Mnuchin call for sweeping IMF and World Bank reform

US Treasury secretary Steven Mnuchin has called for major changes in the way the International Monetary Fund and World Bank operate as the Trump administration used the institutions’ annual meetings in Washington to lay out reform plans. 

In a move likely to generate resistance from other members, Mr Mnuchin called for the IMF to revamp the way it conducts bailouts and urged the World Bank to re-examine its lending to middle-income countries such as China.

The statements to the governing bodies of the two sister organisations released on Friday came just days after the Trump administration reacted angrily to what it read as the IMF’s criticism of planned US tax cuts.
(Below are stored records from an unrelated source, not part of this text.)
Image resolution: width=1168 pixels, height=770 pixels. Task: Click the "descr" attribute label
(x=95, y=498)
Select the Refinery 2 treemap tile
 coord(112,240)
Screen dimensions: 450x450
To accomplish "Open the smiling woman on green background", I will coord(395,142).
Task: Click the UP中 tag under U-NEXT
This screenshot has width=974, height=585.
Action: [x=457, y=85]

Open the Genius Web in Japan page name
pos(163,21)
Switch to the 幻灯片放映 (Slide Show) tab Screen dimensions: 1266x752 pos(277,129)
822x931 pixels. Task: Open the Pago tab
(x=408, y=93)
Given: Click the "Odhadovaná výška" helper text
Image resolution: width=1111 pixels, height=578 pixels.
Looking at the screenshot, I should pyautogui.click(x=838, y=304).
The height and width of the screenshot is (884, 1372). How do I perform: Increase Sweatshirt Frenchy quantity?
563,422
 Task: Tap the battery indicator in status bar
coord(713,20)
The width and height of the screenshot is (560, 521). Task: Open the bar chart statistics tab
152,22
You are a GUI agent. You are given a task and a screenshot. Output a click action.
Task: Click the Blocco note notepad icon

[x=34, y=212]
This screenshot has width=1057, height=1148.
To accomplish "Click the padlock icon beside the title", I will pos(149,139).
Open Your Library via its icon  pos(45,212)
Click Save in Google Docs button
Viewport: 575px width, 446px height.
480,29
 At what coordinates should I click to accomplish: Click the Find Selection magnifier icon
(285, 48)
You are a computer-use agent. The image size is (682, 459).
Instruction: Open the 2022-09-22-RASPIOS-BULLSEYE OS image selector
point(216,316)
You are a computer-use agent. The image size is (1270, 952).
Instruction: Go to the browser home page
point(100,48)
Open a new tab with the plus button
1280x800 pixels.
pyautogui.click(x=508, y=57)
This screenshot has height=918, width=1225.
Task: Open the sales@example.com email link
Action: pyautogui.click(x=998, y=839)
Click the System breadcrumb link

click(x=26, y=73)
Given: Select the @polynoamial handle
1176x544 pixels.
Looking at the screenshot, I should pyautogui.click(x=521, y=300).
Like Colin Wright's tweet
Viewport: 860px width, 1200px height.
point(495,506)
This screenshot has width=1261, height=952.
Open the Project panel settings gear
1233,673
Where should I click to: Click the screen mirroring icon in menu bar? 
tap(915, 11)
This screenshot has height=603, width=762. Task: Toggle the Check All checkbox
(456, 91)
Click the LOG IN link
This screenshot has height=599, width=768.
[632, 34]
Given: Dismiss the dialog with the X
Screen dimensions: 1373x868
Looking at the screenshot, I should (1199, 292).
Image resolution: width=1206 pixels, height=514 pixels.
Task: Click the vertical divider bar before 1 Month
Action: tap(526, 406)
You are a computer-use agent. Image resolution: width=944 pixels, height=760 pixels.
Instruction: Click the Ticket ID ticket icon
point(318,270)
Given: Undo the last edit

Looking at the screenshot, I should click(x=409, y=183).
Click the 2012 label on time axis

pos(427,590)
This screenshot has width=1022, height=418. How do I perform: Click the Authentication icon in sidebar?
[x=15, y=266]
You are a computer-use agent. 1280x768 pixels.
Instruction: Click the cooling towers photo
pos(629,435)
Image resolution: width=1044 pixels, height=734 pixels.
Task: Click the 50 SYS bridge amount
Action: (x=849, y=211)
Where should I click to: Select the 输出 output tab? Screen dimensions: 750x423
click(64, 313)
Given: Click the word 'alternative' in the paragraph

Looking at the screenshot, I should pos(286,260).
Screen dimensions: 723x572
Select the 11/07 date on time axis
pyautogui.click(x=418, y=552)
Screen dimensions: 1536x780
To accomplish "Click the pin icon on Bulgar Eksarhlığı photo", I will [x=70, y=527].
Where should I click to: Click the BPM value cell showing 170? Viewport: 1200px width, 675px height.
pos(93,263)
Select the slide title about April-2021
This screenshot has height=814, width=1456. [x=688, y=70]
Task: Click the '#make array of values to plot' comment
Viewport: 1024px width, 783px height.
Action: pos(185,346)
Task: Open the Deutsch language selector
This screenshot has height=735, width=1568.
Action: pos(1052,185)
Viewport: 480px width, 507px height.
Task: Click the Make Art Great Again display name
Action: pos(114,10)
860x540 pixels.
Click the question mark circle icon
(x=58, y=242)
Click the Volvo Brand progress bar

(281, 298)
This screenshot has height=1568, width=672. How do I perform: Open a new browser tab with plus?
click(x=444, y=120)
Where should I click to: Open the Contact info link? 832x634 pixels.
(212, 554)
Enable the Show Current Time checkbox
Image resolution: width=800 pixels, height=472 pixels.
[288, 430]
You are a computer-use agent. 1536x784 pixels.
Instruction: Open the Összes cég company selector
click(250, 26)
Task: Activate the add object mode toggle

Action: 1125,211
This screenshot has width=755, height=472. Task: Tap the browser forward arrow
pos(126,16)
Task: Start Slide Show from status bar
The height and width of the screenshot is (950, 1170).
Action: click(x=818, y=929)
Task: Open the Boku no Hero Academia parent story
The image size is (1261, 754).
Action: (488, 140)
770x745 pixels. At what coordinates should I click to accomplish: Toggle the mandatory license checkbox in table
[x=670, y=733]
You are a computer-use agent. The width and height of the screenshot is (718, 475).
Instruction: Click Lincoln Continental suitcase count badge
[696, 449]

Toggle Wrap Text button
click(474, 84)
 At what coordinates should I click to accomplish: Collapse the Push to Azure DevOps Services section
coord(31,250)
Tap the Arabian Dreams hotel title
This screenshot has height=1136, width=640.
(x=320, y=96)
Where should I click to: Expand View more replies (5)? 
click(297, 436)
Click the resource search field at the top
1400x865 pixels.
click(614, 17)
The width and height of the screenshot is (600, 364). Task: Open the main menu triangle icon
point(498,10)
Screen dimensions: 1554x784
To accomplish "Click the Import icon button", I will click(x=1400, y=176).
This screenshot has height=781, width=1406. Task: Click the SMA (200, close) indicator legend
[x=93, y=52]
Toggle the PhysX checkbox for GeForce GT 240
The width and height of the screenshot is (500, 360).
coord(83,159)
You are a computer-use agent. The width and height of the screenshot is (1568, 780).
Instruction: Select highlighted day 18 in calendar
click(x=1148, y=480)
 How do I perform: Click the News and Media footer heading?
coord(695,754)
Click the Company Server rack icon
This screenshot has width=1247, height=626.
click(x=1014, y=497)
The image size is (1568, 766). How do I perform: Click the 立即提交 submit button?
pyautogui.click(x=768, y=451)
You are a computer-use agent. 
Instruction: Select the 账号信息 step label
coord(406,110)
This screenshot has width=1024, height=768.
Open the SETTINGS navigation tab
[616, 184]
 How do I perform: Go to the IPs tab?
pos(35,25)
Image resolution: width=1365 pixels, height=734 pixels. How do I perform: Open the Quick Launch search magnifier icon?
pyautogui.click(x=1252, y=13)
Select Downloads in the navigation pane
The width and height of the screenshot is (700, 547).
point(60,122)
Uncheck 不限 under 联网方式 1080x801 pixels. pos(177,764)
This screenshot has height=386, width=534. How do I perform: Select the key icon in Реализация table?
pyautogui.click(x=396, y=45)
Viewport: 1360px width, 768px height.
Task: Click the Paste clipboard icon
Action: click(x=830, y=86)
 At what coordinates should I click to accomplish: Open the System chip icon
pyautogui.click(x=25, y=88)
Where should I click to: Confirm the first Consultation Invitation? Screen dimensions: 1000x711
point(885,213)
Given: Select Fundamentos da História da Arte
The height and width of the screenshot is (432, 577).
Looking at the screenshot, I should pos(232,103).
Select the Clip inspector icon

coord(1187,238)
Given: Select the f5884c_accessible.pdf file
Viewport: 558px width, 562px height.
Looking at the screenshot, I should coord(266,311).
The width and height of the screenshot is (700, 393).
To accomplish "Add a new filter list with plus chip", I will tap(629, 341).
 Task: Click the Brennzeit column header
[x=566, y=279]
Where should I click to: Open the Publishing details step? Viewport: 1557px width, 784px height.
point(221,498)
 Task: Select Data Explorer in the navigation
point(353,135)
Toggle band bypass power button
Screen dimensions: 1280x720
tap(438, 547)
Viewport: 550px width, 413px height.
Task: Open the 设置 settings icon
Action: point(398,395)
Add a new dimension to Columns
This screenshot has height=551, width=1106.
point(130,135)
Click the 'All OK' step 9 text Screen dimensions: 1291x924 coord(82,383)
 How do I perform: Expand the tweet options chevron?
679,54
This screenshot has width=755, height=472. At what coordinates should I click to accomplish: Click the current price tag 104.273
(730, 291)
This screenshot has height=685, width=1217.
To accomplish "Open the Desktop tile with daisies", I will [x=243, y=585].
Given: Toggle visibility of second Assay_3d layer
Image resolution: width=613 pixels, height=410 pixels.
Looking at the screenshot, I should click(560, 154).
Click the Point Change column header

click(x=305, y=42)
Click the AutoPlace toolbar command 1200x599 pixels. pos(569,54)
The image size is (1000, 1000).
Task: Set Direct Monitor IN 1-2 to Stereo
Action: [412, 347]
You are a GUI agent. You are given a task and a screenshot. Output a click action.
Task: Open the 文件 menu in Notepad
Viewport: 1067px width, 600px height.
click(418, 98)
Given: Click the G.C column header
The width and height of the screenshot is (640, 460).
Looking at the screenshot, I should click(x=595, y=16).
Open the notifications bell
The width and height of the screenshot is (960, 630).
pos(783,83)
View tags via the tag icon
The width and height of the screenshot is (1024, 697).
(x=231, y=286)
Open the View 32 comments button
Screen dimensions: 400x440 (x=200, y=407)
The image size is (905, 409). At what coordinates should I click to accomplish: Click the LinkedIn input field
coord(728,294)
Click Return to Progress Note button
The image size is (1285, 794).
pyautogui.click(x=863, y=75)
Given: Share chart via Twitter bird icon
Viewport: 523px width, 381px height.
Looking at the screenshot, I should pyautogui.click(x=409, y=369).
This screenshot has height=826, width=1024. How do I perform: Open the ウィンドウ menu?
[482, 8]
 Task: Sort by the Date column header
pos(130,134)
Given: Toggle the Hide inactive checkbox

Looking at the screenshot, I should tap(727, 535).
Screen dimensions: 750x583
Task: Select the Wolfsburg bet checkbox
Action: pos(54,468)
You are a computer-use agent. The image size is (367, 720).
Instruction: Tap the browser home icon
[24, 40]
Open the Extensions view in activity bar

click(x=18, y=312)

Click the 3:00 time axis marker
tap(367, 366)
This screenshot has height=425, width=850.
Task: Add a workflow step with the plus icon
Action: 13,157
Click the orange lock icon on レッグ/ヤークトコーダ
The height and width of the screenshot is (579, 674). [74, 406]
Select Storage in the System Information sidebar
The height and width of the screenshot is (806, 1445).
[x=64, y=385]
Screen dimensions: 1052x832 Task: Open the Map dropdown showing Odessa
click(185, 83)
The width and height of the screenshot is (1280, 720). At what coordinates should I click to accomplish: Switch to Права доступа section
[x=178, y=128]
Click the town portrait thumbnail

It also follows concerns over what many see as a brewing attack on the multilateral system and key international agencies like the IMF and the World Bank by the US under President Donald Trump and his “America First” agenda. 

“As the IMF moves into the post-global financial crisis period, we urge the institution to structure its lending programmes to prioritise reforms that drive private sector-led economic growth,” Mr Mnuchin said. “In too many countries a large public sector crowds out the private sector.”

The demands for the IMF echo the Trump administration’s own much-debated plans for the US economy where it wants to use tax cuts and an aggressive deregulation agenda to spur growth. But members of the Trump administration have also expressed concern over the broad scope of many IMF rescue programmes, arguing that they are too long and too complicated and do too little to quickly bring back growth in countries mired in crisis.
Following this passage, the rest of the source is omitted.